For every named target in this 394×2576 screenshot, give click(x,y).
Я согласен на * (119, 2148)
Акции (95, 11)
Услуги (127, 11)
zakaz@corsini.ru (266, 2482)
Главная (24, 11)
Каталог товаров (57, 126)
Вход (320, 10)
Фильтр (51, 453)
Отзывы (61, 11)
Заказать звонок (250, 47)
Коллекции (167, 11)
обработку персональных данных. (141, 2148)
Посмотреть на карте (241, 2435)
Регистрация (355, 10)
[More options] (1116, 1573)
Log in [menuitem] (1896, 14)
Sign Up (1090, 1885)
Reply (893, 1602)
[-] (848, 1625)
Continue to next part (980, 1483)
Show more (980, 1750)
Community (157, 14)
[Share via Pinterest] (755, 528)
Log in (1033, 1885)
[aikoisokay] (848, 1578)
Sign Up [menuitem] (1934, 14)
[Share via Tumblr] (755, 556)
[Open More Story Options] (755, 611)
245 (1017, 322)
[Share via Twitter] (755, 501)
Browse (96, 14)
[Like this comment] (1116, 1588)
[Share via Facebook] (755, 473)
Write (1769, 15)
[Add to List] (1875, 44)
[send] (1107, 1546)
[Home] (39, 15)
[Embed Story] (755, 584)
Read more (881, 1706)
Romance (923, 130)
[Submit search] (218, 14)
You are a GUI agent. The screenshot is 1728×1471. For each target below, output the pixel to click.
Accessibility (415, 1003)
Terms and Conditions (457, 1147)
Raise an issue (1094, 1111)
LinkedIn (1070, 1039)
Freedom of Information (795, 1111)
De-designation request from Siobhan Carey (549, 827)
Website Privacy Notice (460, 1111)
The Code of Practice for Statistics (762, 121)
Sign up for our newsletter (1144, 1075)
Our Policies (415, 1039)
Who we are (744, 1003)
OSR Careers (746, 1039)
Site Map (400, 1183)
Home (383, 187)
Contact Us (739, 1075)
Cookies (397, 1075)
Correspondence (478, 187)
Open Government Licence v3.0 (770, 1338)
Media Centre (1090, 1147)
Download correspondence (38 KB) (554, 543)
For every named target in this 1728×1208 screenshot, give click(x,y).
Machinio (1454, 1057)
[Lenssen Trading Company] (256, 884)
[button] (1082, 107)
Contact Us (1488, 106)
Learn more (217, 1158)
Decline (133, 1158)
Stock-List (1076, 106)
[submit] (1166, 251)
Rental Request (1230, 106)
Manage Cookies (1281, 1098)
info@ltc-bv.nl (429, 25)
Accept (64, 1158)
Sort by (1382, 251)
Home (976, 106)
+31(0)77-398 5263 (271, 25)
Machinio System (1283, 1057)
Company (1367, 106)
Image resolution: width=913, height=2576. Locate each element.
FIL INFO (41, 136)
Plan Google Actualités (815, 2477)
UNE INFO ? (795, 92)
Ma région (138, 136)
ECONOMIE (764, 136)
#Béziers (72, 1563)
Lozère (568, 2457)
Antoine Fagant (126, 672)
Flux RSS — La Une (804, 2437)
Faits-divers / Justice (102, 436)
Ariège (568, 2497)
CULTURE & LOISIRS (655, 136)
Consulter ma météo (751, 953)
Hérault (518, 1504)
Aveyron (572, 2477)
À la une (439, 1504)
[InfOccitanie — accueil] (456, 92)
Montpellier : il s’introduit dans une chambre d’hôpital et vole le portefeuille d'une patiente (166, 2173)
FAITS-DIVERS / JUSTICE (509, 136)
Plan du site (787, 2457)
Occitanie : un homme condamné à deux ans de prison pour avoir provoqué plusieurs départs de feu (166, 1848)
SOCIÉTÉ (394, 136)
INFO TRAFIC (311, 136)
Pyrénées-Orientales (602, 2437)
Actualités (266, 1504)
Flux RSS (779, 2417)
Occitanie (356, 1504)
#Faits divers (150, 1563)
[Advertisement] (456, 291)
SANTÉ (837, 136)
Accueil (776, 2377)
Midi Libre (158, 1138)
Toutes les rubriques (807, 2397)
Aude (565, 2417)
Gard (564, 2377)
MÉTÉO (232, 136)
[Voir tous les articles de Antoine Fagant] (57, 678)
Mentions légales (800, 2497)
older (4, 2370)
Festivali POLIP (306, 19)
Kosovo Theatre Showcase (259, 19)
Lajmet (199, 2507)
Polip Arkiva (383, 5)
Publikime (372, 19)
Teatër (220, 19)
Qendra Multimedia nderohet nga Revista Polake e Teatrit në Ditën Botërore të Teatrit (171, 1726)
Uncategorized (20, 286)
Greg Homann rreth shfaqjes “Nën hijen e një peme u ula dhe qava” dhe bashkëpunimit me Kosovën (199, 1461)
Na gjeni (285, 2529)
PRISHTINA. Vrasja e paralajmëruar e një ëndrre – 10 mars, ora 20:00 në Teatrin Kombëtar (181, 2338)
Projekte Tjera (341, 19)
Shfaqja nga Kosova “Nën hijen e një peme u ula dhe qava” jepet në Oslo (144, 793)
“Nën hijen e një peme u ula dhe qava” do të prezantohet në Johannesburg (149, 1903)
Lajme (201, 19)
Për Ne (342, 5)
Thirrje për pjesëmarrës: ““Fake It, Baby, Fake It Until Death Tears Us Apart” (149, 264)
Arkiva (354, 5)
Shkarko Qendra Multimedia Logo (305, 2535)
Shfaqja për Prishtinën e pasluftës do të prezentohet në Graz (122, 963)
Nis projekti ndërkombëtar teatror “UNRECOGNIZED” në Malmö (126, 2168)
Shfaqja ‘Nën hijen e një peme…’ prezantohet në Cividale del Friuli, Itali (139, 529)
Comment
====
> [ACTIVITY]: Would you please restate all of the entries exactly?

> [ANSWER TO THE PROBLEM]:
For every named target in this 394×2576 screenshot, give click(x,y).
Я согласен на * (119, 2148)
Акции (95, 11)
Услуги (127, 11)
zakaz@corsini.ru (266, 2482)
Главная (24, 11)
Каталог товаров (57, 126)
Вход (320, 10)
Фильтр (51, 453)
Отзывы (61, 11)
Заказать звонок (250, 47)
Коллекции (167, 11)
обработку персональных данных. (141, 2148)
Посмотреть на карте (241, 2435)
Регистрация (355, 10)
[More options] (1116, 1573)
Log in [menuitem] (1896, 14)
Sign Up (1090, 1885)
Reply (893, 1602)
[-] (848, 1625)
Continue to next part (980, 1483)
Show more (980, 1750)
Community (157, 14)
[Share via Pinterest] (755, 528)
Log in (1033, 1885)
[aikoisokay] (848, 1578)
Sign Up [menuitem] (1934, 14)
[Share via Tumblr] (755, 556)
[Open More Story Options] (755, 611)
245 (1017, 322)
[Share via Twitter] (755, 501)
Browse (96, 14)
[Like this comment] (1116, 1588)
[Share via Facebook] (755, 473)
Write (1769, 15)
[Add to List] (1875, 44)
[send] (1107, 1546)
[Home] (39, 15)
[Embed Story] (755, 584)
Read more (881, 1706)
Romance (923, 130)
[Submit search] (218, 14)
You are a GUI agent. The screenshot is 1728×1471. For each target below, output the pixel to click.
Accessibility (415, 1003)
Terms and Conditions (457, 1147)
Raise an issue (1094, 1111)
LinkedIn (1070, 1039)
Freedom of Information (795, 1111)
De-designation request from Siobhan Carey (549, 827)
Website Privacy Notice (460, 1111)
The Code of Practice for Statistics (762, 121)
Sign up for our newsletter (1144, 1075)
Our Policies (415, 1039)
Who we are (744, 1003)
OSR Careers (746, 1039)
Site Map (400, 1183)
Home (383, 187)
Contact Us (739, 1075)
Cookies (397, 1075)
Correspondence (478, 187)
Open Government Licence v3.0 (770, 1338)
Media Centre (1090, 1147)
Download correspondence (38 KB) (554, 543)
For every named target in this 1728×1208 screenshot, give click(x,y).
Machinio (1454, 1057)
[Lenssen Trading Company] (256, 884)
[button] (1082, 107)
Contact Us (1488, 106)
Learn more (217, 1158)
Decline (133, 1158)
Stock-List (1076, 106)
[submit] (1166, 251)
Rental Request (1230, 106)
Manage Cookies (1281, 1098)
info@ltc-bv.nl (429, 25)
Accept (64, 1158)
Sort by (1382, 251)
Home (976, 106)
+31(0)77-398 5263 (271, 25)
Machinio System (1283, 1057)
Company (1367, 106)
Image resolution: width=913, height=2576. Locate each element.
FIL INFO (41, 136)
Plan Google Actualités (815, 2477)
UNE INFO ? (795, 92)
Ma région (138, 136)
ECONOMIE (764, 136)
#Béziers (72, 1563)
Lozère (568, 2457)
Antoine Fagant (126, 672)
Flux RSS — La Une (804, 2437)
Faits-divers / Justice (102, 436)
Ariège (568, 2497)
CULTURE & LOISIRS (655, 136)
Consulter ma météo (751, 953)
Hérault (518, 1504)
Aveyron (572, 2477)
À la une (439, 1504)
[InfOccitanie — accueil] (456, 92)
Montpellier : il s’introduit dans une chambre d’hôpital et vole le portefeuille d'une patiente (166, 2173)
FAITS-DIVERS / JUSTICE (509, 136)
Plan du site (787, 2457)
Occitanie : un homme condamné à deux ans de prison pour avoir provoqué plusieurs départs de feu (166, 1848)
SOCIÉTÉ (394, 136)
INFO TRAFIC (311, 136)
Pyrénées-Orientales (602, 2437)
Actualités (266, 1504)
Flux RSS (779, 2417)
Occitanie (356, 1504)
#Faits divers (150, 1563)
[Advertisement] (456, 291)
SANTÉ (837, 136)
Accueil (776, 2377)
Midi Libre (158, 1138)
Toutes les rubriques (807, 2397)
Aude (565, 2417)
Gard (564, 2377)
MÉTÉO (232, 136)
[Voir tous les articles de Antoine Fagant] (57, 678)
Mentions légales (800, 2497)
older (4, 2370)
Festivali POLIP (306, 19)
Kosovo Theatre Showcase (259, 19)
Lajmet (199, 2507)
Polip Arkiva (383, 5)
Publikime (372, 19)
Teatër (220, 19)
Qendra Multimedia nderohet nga Revista Polake e Teatrit në Ditën Botërore të Teatrit (171, 1726)
Uncategorized (20, 286)
Greg Homann rreth shfaqjes “Nën hijen e një peme u ula dhe qava” dhe bashkëpunimit me Kosovën (199, 1461)
Na gjeni (285, 2529)
PRISHTINA. Vrasja e paralajmëruar e një ëndrre – 10 mars, ora 20:00 në Teatrin Kombëtar (181, 2338)
Projekte Tjera (341, 19)
Shfaqja nga Kosova “Nën hijen e një peme u ula dhe qava” jepet në Oslo (144, 793)
“Nën hijen e një peme u ula dhe qava” do të prezantohet në Johannesburg (149, 1903)
Lajme (201, 19)
Për Ne (342, 5)
Thirrje për pjesëmarrës: ““Fake It, Baby, Fake It Until Death Tears Us Apart” (149, 264)
Arkiva (354, 5)
Shkarko Qendra Multimedia Logo (305, 2535)
Shfaqja për Prishtinën e pasluftës do të prezentohet në Graz (122, 963)
Nis projekti ndërkombëtar teatror “UNRECOGNIZED” në Malmö (126, 2168)
Shfaqja ‘Nën hijen e një peme…’ prezantohet në Cividale del Friuli, Itali (139, 529)
Comment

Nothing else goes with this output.